## WHAT THE TASK REQUIRES
Copy every line of the entries below word for word, omitting the pictures.

## AVAILABLE RECORDS
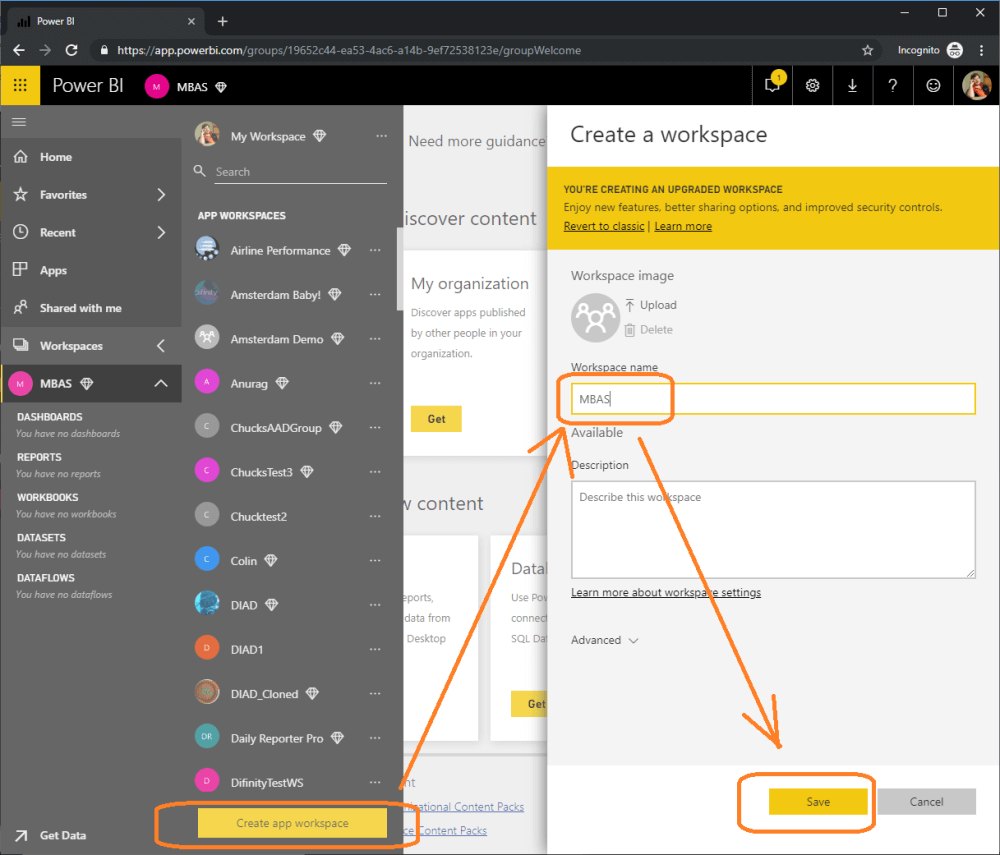Open Shared with me in navigation
The height and width of the screenshot is (855, 1000).
click(x=80, y=308)
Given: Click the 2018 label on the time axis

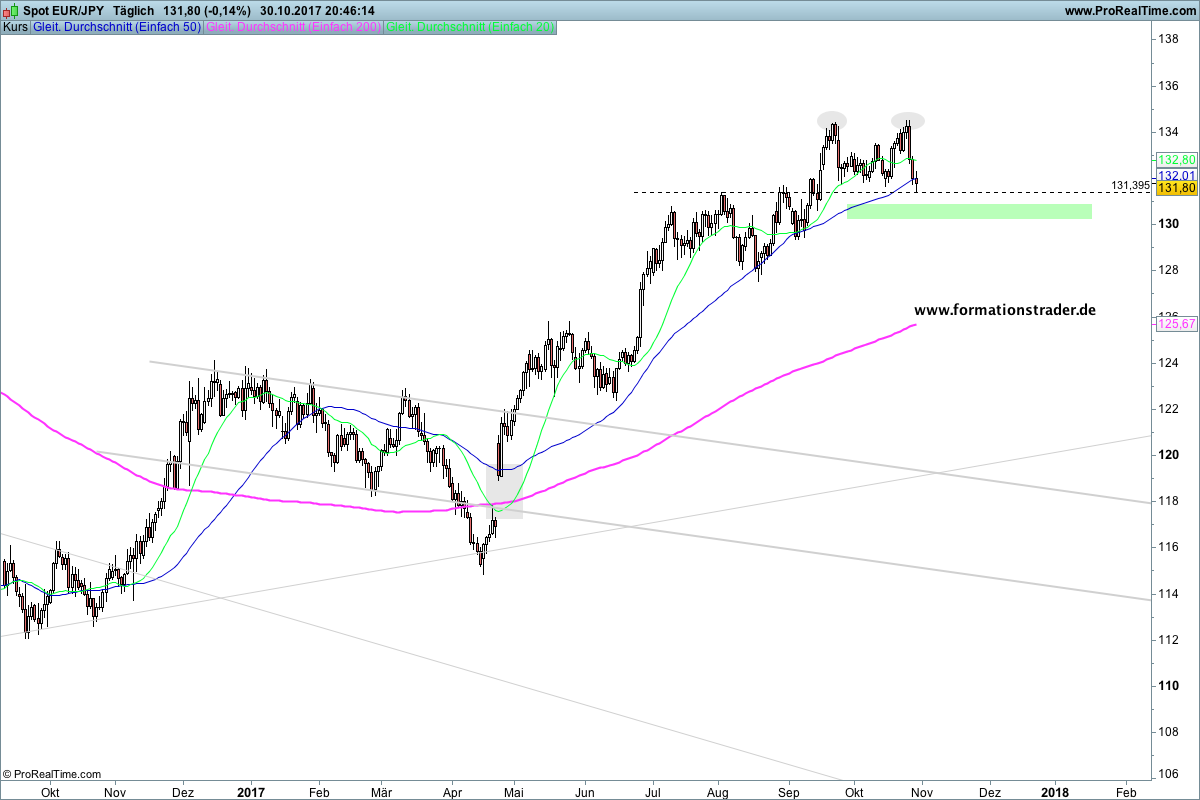Looking at the screenshot, I should [x=1054, y=790].
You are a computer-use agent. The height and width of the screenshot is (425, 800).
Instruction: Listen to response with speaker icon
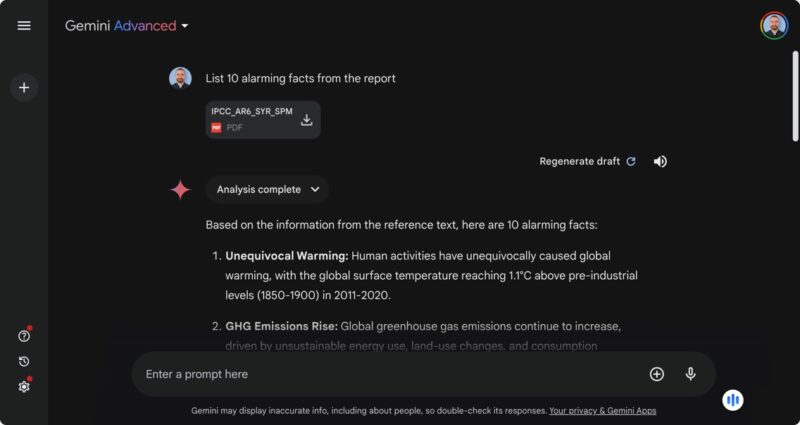click(660, 161)
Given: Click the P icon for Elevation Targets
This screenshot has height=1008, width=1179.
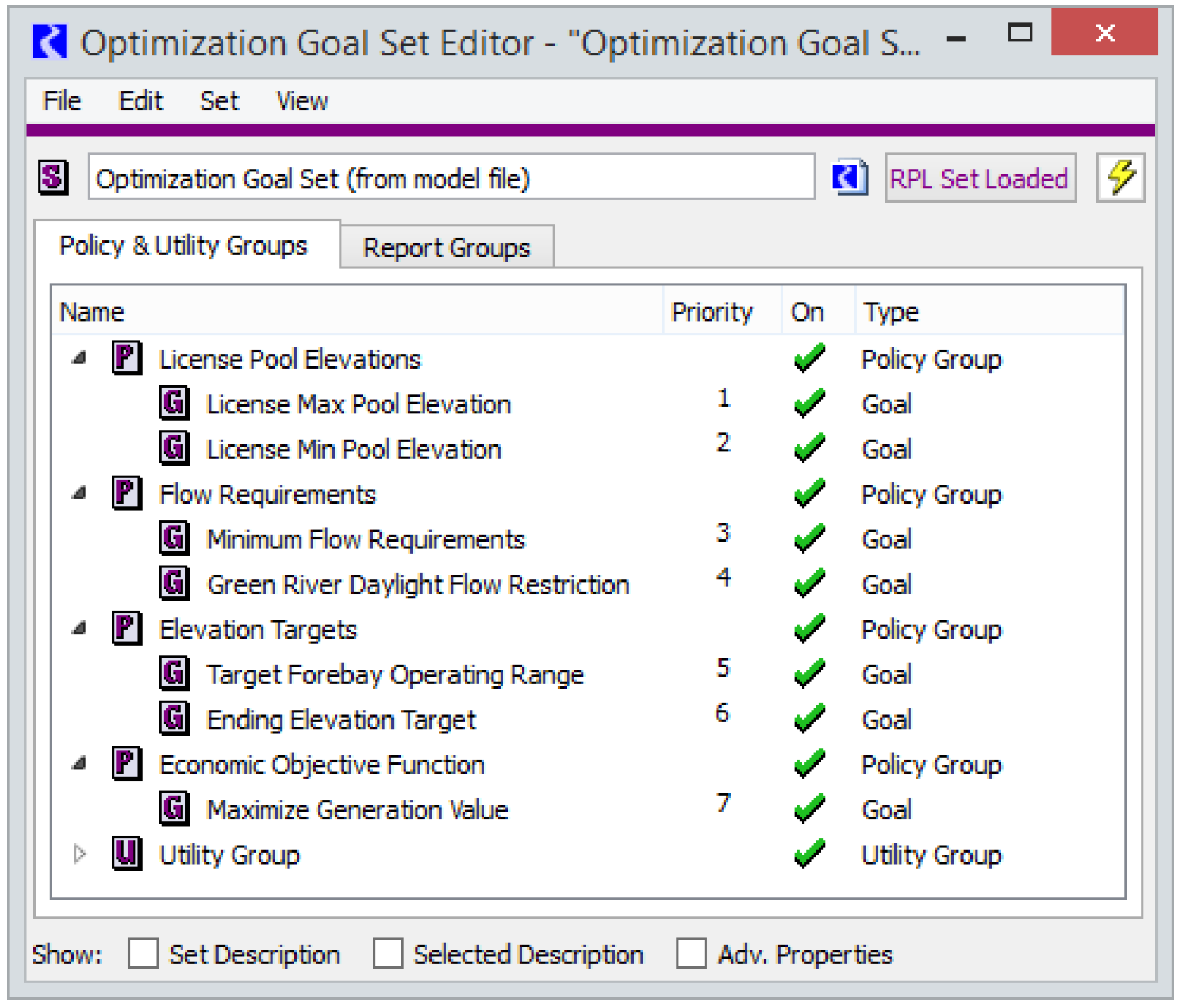Looking at the screenshot, I should [126, 628].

## EXPECTED OUTPUT
Open Shared with me in navigation
The height and width of the screenshot is (855, 1000).
click(x=80, y=308)
Given: Click the 2018 label on the time axis

Looking at the screenshot, I should [x=1054, y=790].
You are a computer-use agent. The height and width of the screenshot is (425, 800).
Instruction: Listen to response with speaker icon
click(660, 161)
Given: Click the P icon for Elevation Targets
This screenshot has height=1008, width=1179.
Looking at the screenshot, I should [126, 628].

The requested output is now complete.